_Written instruction_
Find each line in the rows below that contains the string "screenshot", and copy those lines out in full.
──────── Data shown
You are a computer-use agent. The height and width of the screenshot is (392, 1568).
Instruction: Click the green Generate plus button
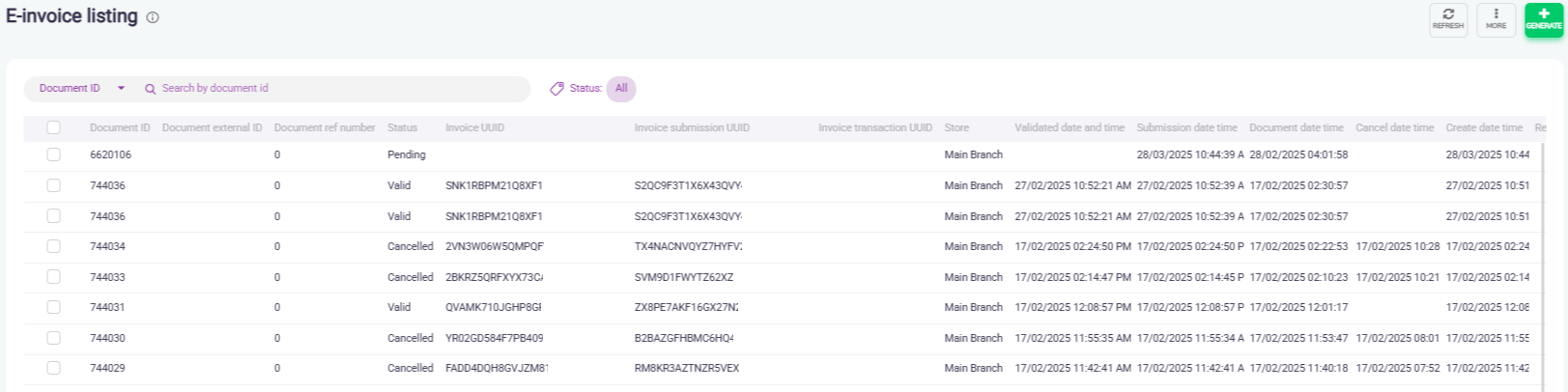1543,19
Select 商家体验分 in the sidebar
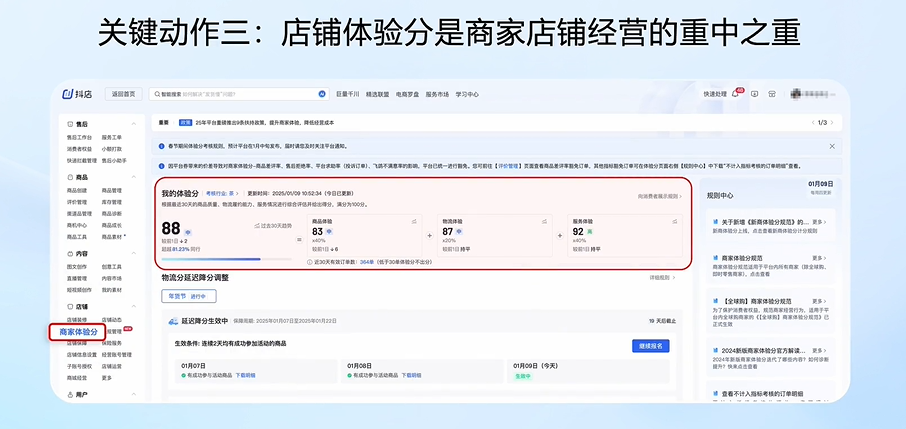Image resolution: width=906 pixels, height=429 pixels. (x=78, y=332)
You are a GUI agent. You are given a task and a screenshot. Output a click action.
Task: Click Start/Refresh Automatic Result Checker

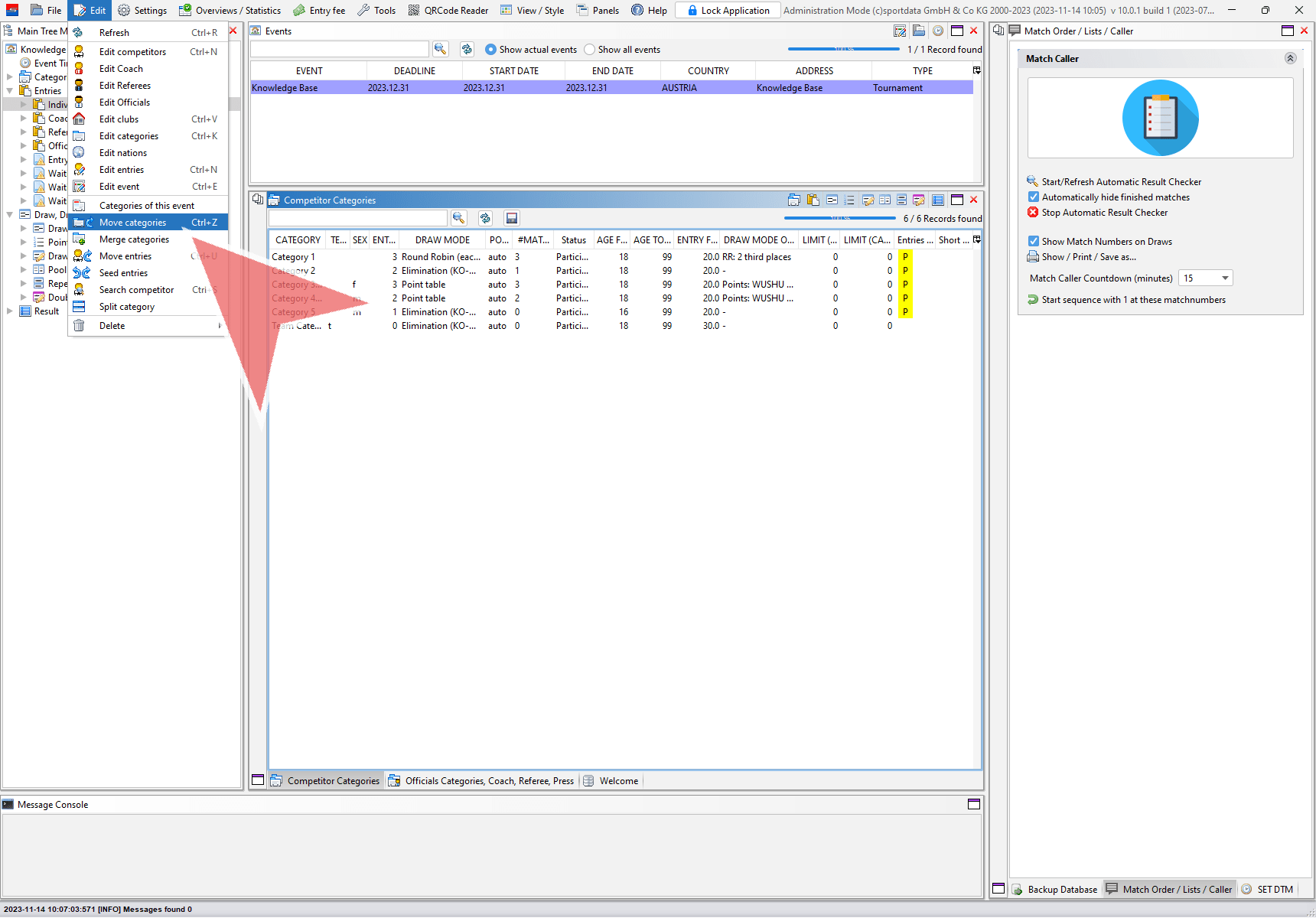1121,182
────────────────
_Response to this exercise_
You are a computer-use agent. The height and width of the screenshot is (392, 1568).
You are a GUI agent. You are given a task and a screenshot. Output a click action.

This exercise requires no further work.